Tyrosine phosphatase PTPα regulates focal adhesion remodeling through Rac1 activation

We characterized the role of protein tyrosine phosphatase (PTP)-α in focal adhesion (FA) formation and remodeling using wild-type and PTPα-deficient (PTPα−/−) cells. Compared with wild-type cells, spreading PTPα−/− fibroblasts displayed fewer leading edges and formed elongated α-actinin-enriched FA at the cell periphery. These features suggest the presence of slowly remodeling cell adhesions and were phenocopied in human fibroblasts in which PTPα was knocked down using short interfering RNA (siRNA) or in NIH-3T3 fibroblasts expressing catalytically inactive (C433S/C723S) PTPα. Fluorescence recovery after photobleaching showed slower green fluorescence protein-α-actinin recovery in the FA of PTPα−/− than wild-type cells.
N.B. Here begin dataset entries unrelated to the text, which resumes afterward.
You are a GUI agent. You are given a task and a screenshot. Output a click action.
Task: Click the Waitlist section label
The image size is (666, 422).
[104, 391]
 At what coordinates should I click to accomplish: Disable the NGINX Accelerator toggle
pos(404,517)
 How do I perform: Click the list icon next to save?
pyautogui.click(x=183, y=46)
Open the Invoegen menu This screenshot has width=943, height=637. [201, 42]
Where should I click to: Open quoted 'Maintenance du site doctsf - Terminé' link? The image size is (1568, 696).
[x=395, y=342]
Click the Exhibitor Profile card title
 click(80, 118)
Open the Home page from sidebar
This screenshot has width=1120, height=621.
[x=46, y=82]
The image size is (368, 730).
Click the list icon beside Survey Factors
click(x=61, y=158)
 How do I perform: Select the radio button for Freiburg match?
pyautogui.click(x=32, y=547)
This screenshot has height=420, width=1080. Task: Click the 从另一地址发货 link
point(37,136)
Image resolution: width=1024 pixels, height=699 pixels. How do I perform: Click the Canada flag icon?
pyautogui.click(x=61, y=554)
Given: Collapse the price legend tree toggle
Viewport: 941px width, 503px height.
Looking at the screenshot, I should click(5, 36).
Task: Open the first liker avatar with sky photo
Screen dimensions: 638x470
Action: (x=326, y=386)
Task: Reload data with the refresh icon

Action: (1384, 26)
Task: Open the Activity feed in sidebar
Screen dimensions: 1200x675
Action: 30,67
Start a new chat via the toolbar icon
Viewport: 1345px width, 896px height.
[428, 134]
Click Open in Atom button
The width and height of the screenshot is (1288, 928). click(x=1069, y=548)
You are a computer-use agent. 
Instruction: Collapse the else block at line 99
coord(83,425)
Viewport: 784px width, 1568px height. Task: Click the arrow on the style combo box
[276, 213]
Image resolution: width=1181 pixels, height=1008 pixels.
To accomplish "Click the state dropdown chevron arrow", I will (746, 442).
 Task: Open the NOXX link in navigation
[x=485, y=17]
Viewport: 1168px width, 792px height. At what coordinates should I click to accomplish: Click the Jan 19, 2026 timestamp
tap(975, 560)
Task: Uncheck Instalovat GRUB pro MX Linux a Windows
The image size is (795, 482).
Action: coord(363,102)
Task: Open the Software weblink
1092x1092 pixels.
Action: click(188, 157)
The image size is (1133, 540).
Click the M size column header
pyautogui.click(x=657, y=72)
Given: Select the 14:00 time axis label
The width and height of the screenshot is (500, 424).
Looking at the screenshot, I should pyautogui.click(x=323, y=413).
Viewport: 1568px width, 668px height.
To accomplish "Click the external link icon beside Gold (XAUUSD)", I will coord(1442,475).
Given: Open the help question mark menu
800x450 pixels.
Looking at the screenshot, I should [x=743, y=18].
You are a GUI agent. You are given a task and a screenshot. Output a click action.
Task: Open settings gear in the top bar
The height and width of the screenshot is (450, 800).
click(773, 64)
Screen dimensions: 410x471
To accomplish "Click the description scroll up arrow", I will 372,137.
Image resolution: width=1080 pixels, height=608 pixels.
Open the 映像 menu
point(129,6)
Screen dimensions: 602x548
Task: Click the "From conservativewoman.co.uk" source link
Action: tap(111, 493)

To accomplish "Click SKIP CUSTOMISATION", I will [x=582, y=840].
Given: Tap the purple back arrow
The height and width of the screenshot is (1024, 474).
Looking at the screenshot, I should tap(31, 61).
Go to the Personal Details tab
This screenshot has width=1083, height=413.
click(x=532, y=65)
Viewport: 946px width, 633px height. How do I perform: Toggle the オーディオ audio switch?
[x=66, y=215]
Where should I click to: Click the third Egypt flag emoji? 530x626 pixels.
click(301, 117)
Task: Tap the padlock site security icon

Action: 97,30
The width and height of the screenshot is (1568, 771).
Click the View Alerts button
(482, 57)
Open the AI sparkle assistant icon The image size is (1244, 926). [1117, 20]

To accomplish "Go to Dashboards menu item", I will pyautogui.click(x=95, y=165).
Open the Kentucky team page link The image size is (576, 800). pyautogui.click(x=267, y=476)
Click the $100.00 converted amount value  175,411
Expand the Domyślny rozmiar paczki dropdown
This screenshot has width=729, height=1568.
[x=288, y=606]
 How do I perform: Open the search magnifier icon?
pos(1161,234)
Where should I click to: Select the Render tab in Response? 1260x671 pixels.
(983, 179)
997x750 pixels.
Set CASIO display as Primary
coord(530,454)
These alterations correlated with reduced cell spreading, adhesion, and polarization and retarded contraction of extracellular matrices in PTPα−/− fibroblasts. Activation of Rac1 and its recruitment to FA during spreading were diminished in cells expressing C433S/C723S PTPα. Rac1−/− cells also displayed abnormally elongated and peripherally distributed FA that failed to remodel. Conversely, expression of constitutively active Rac1 restored normal FA remodeling in PTPα−/− cells. We conclude that PTPα is required for remodeling of FA during cell spreading via a pathway involving Rac1.